Copper stimulates growth of human umbilical vein endothelial cells in a vascular endothelial growth factor-independent pathway

Abstract

Studies in vivo have shown that dietary copper (Cu) supplementation reverses pressure overload-induced cardiac hypertrophy in a mouse model, which is vascular endothelial growth factor (VEGF)-dependent and correlates with enhanced angiogenesis. Because Cu stimulation of endothelial cell growth and differentiation would play a critical role in angiogenesis, the present study was undertaken to examine the effect of Cu on growth of human umbilical vein endothelial cells (HUVECs) in cultures. The HUVECs were treated with CuSO4 at a final concentration of 5 μmol/L Cu element in cultures or with a Cu chelator, tetraethylenepentamine (TEPA), at a final concentration of 25 μmol/L in cultures. Cell growth and Cu effect on cell cycle were determined. In addition, the effect of Cu on VEGF and endothelial nitric oxide synthase (eNOS) mRNA levels was determined, and anti-VEGF antibody and siRNA targeting eNOS were applied to determine the role of VEGF or eNOS in the Cu effect on cell growth. Cu significantly stimulated and TEPA significantly inhibited cell growth, and the TEPA effect was blocked by excess Cu. Cu increased the number of cells in the S phase and correspondingly decreased the number in the G1 phase.
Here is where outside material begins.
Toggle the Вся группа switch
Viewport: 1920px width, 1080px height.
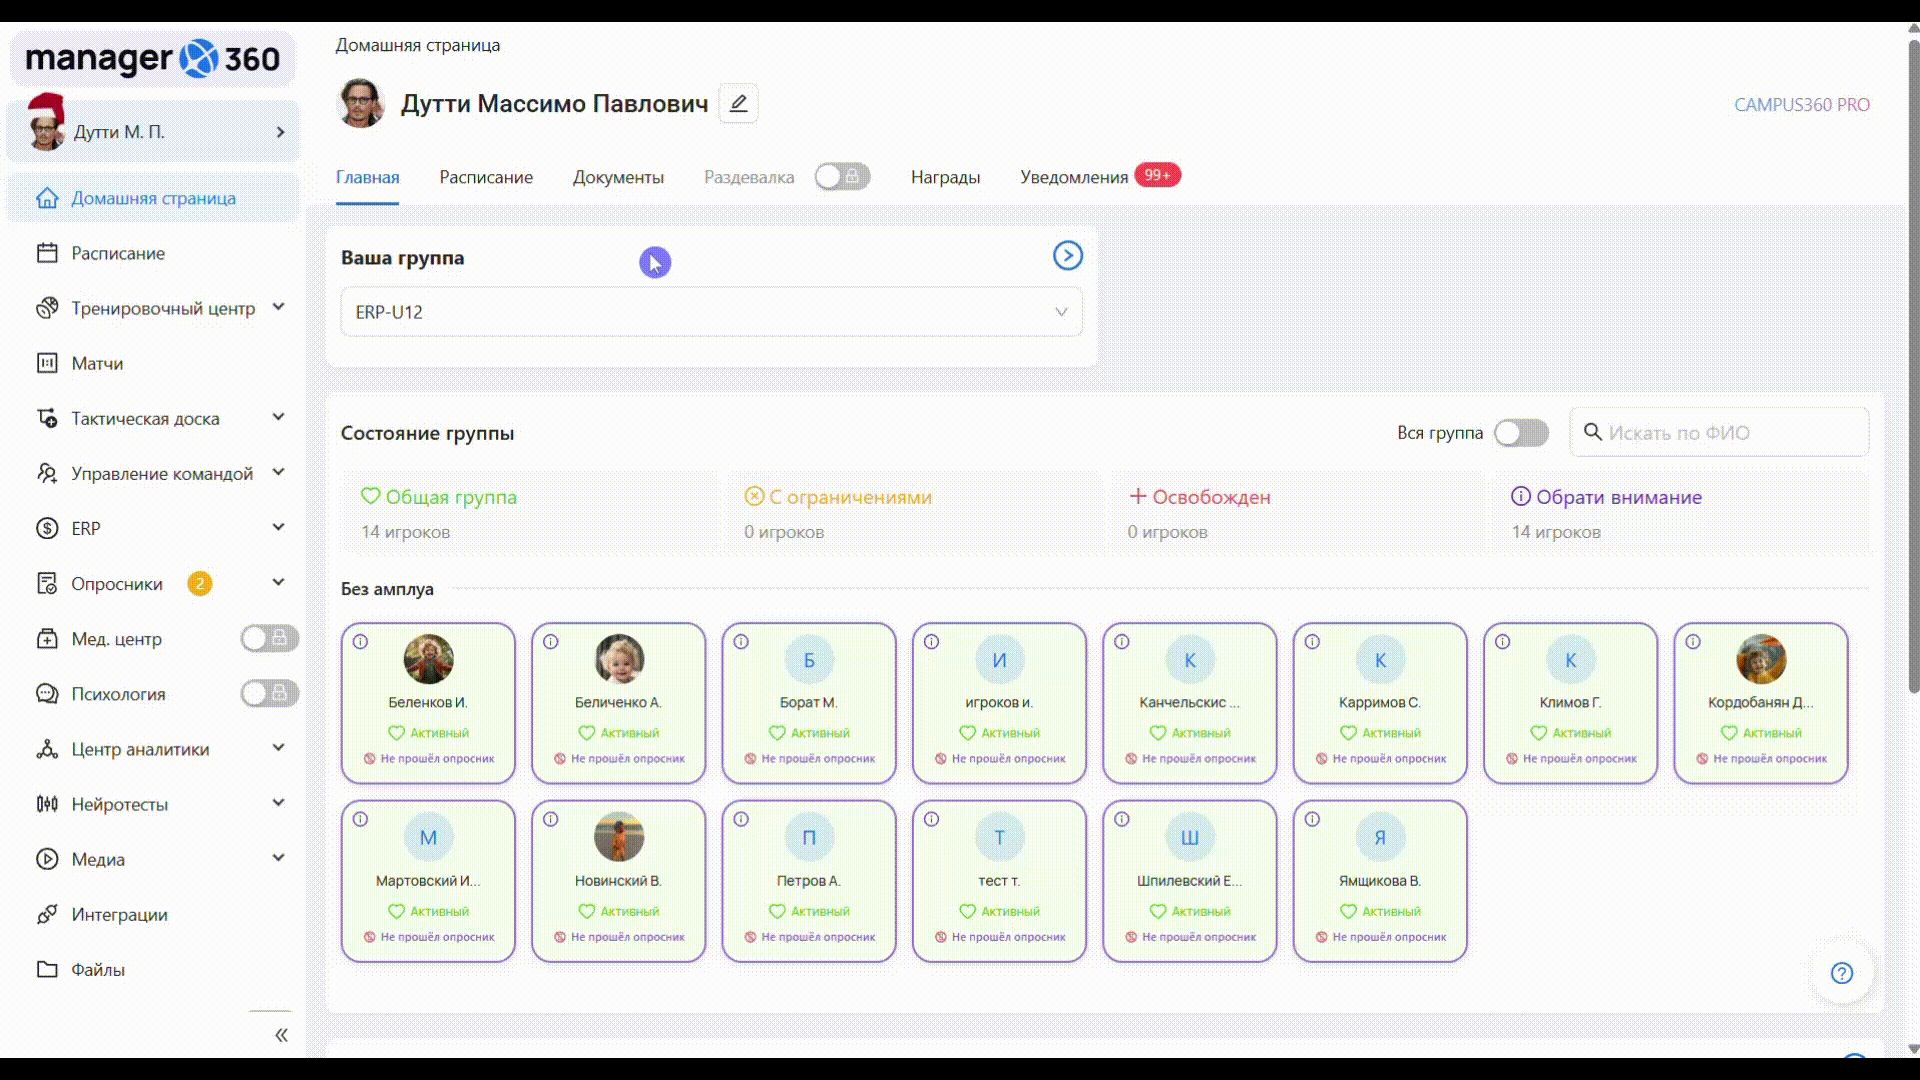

Interestingly, Cu did not increase the level of VEGF mRNA, but significantly increased eNOS mRNA. Furthermore, neutralizing VEGF by anti-VEGF antibody did not suppress Cu stimulation of cell growth. However, siRNA targeting eNOS completely blocked Cu reversal of TEPA inhibition of cell growth. The data demonstrate that Cu stimulation of HUVEC cell growth is VEGF-independent, but eNOS-dependent.